Ideal Body Fat for Athletes

In order for an athlete to maintain their ideal body fat and weight range we need to consider many factors.


Fat plays an important role in the body by providing an excellent energy source and supplying essential vitamins only found in fat. It is also an important site for sex hormone production and nervous cell development. Fats are referred to as triglycerides and they are made up of a glycerol molecule with three fatty acid molecules attached to it.


Fats are classified according to their saturation. This refers to the number of hydrogen atoms present in the fatty acid and determines their state at room temperature. Saturated fatty acids are solid at room temperature and have no double bonds. Monounsaturated fatty acids have one double bond and polyunsaturated fatty acids have more than one double bond. These are liquid at room temperature and are less stable. The length of the fatty acid chain determines how quickly it is absorbed, shorter chain length are absorbed quicker.



Maintaining Ideal Body Fat Levels



The majority of the population seem to believe that athletes would never struggle with ideal body fat levels or weight issues as they look fit and healthy. But like every body else, if athletes consume a diet too high in fat will not only be inadequate in carbohydrate, it will also prevent the maintenance of ideal body fat levels.


Excess body fat is caused by excess dietary fat. Extra body fat in athletes is “dead weight” to carry around. Athletes find that their power to weight ratio is improved with ideal body fat levels.

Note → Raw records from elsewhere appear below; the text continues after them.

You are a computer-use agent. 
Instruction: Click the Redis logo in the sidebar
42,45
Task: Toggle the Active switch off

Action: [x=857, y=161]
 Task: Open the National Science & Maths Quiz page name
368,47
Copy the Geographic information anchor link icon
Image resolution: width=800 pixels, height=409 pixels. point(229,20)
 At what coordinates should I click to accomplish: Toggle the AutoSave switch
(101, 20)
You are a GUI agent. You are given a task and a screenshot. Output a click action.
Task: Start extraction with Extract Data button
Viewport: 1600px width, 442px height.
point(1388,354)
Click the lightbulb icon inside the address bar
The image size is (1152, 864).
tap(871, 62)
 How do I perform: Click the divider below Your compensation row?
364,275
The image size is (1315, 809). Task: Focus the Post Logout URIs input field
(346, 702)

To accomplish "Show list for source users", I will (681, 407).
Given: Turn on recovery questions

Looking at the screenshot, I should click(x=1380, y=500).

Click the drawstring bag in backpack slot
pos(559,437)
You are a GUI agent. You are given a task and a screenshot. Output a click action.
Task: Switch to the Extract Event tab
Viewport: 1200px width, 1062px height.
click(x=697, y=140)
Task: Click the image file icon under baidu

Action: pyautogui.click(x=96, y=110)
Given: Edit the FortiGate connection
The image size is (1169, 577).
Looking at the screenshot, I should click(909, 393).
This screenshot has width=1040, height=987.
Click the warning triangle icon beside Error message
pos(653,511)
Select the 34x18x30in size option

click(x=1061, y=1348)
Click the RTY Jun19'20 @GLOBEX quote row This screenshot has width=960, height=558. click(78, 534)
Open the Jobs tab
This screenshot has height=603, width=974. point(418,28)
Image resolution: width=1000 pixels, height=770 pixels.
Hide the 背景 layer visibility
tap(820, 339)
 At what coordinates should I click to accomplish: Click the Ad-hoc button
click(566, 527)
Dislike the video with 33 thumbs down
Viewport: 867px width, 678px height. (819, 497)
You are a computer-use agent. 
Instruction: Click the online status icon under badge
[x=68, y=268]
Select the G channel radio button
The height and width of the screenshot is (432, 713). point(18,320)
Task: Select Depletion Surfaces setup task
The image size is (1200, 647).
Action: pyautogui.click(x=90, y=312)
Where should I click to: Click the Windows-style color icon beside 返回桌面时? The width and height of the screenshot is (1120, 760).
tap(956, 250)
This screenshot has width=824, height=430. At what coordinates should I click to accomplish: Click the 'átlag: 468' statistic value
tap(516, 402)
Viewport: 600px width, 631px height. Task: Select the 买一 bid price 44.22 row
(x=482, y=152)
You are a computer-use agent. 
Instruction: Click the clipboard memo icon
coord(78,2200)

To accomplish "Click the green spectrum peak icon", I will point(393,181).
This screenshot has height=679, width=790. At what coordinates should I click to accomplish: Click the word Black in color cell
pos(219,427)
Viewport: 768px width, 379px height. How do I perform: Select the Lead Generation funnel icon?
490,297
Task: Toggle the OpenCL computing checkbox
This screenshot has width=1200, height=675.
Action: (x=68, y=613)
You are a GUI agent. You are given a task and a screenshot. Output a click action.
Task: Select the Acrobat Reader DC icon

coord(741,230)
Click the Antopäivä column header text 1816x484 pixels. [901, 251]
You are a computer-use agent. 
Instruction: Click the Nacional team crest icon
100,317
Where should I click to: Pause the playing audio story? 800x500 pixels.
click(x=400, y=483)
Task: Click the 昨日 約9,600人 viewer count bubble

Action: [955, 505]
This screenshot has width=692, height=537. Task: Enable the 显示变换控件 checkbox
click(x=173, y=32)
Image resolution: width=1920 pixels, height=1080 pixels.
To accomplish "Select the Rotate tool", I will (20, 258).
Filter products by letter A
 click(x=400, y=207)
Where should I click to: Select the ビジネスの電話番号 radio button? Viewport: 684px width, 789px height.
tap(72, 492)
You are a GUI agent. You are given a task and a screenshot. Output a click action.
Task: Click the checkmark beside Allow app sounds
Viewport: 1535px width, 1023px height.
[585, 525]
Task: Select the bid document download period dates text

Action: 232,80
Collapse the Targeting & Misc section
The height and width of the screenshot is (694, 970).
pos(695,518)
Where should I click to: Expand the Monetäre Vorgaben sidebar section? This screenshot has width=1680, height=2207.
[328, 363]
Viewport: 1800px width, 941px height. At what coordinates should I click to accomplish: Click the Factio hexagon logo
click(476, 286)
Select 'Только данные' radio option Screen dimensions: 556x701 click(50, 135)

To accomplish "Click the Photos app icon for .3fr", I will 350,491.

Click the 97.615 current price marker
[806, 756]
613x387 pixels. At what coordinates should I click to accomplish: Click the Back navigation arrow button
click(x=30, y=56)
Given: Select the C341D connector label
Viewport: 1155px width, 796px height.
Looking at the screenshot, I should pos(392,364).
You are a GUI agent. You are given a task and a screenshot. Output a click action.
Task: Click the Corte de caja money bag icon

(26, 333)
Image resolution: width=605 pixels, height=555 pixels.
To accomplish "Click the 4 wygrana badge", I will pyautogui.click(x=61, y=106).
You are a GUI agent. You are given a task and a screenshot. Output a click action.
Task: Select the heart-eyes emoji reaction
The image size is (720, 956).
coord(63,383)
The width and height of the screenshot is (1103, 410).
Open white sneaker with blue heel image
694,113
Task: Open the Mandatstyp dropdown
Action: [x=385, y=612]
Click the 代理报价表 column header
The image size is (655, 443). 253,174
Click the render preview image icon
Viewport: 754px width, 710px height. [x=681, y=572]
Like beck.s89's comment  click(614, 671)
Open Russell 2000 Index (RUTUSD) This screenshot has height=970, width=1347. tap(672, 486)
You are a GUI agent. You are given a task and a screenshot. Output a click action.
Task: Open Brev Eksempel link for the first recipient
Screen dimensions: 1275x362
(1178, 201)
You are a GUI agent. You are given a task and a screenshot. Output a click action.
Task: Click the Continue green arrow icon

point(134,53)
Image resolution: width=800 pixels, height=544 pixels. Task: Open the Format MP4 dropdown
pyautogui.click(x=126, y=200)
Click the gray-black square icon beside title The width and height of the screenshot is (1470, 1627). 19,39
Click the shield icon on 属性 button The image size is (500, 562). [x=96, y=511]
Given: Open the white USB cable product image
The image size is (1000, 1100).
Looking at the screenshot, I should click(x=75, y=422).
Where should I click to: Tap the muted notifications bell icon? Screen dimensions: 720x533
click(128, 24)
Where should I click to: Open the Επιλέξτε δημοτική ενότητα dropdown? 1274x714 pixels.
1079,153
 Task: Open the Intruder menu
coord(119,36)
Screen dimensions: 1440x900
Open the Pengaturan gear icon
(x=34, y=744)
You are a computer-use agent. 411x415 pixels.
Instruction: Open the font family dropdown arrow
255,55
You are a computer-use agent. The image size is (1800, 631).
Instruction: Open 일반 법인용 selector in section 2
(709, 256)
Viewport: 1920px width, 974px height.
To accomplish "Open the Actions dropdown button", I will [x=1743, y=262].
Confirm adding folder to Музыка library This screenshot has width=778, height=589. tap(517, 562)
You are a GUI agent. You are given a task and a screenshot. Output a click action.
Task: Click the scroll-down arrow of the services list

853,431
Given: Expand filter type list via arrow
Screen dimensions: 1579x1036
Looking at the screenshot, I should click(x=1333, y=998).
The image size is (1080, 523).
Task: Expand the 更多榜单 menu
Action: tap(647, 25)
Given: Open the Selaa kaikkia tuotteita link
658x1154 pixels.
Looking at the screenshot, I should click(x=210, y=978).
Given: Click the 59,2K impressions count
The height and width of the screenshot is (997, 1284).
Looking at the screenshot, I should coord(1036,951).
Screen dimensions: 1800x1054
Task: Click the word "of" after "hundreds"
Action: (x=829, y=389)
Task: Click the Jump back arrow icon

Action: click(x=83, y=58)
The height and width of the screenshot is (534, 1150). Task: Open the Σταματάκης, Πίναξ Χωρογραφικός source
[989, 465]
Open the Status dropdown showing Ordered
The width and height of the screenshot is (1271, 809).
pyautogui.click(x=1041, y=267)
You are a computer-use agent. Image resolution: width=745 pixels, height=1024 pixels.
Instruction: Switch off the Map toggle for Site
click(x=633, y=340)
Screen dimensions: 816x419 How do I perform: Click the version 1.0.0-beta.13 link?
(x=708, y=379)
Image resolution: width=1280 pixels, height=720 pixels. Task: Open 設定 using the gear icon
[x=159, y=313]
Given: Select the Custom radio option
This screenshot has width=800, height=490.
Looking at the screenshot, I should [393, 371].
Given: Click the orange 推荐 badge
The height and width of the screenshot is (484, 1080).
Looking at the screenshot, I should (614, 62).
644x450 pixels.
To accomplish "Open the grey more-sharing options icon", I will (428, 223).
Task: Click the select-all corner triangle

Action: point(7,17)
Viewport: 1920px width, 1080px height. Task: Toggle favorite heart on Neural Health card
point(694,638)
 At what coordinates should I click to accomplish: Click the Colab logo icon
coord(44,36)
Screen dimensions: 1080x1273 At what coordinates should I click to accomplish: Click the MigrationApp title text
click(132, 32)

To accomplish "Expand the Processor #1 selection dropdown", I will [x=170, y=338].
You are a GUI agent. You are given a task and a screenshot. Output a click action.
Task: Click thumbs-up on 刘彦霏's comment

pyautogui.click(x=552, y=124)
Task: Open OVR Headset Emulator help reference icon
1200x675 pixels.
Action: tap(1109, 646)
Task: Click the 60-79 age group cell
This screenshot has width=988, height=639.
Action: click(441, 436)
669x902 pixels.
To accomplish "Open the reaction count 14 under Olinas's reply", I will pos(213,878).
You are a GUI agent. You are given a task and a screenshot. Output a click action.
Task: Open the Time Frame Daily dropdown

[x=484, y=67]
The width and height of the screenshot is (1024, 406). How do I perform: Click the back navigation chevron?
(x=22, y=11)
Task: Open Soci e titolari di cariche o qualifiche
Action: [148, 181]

Greater power to weight ratio allows for skilled movements in a confined space (e.g. divers and gymnasts).


Road cyclists, distance runners and triathletes also benefit from ideal body fat levels because any excess body fat will have to be carried over long distances. Sometimes it is the aesthetics of a sport that requires athletes to have low body fat levels (e.g. ballet). Higher body fat levels may be less of an issue for contact sports, skill-based sports, and some strength sports.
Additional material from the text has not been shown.